Find every line in the entries below that contains the word "width", and copy each of those lines.

* [Information given]
***

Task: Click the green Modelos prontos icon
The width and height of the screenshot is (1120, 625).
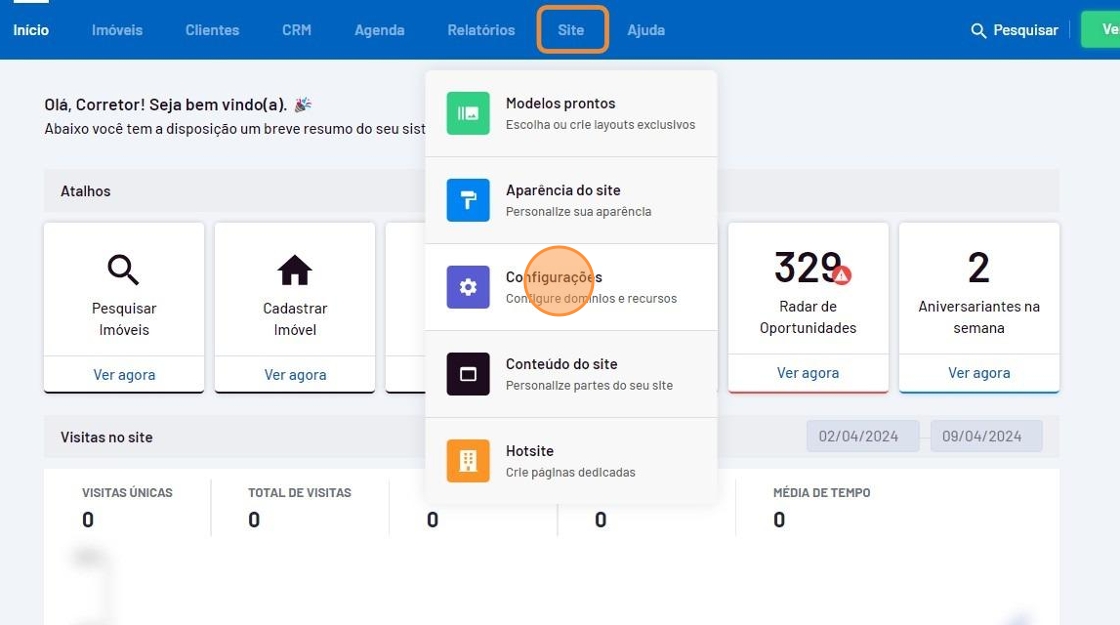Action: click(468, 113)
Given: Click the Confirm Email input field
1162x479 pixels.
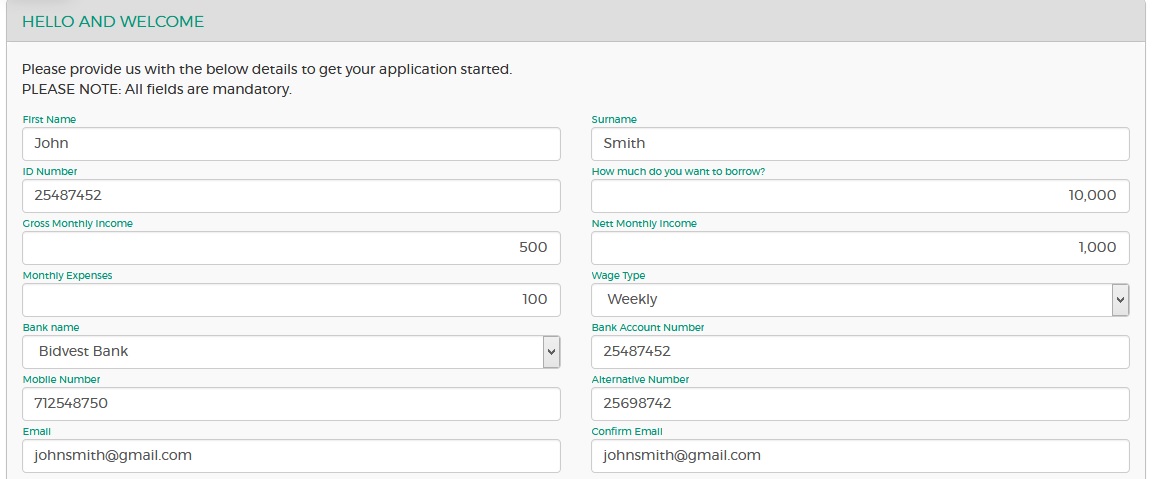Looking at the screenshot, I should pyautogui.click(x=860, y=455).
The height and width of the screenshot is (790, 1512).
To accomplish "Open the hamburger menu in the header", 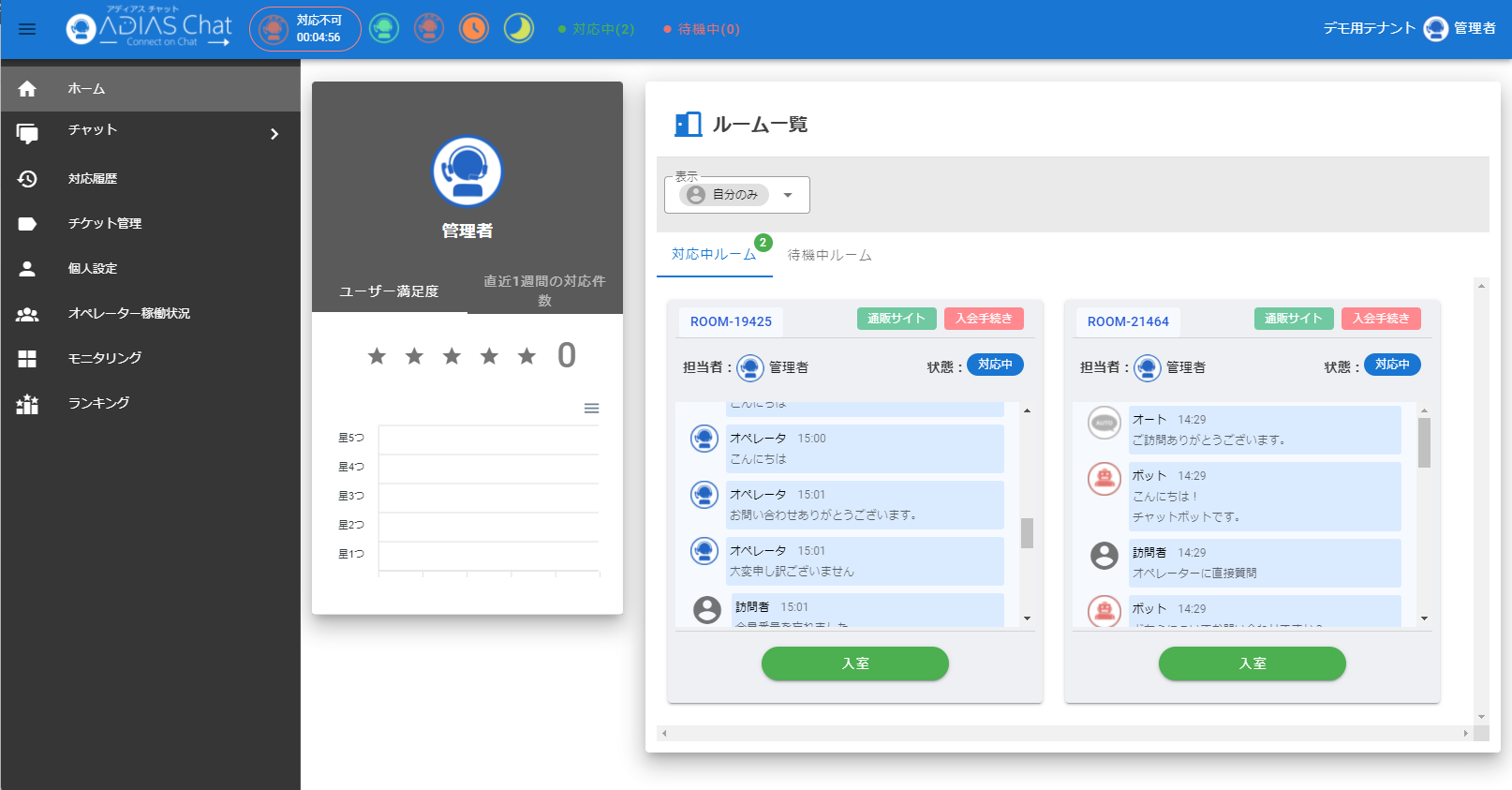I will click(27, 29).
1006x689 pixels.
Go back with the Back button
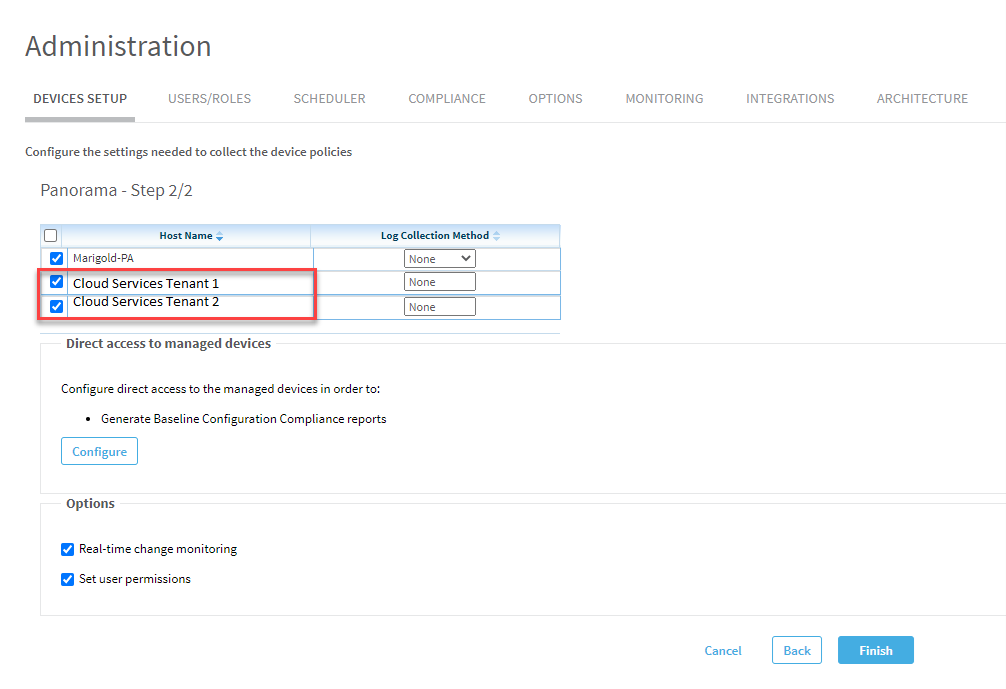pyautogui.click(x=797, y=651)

***

* [The solution]
The width and height of the screenshot is (1120, 625).
The height and width of the screenshot is (790, 1512).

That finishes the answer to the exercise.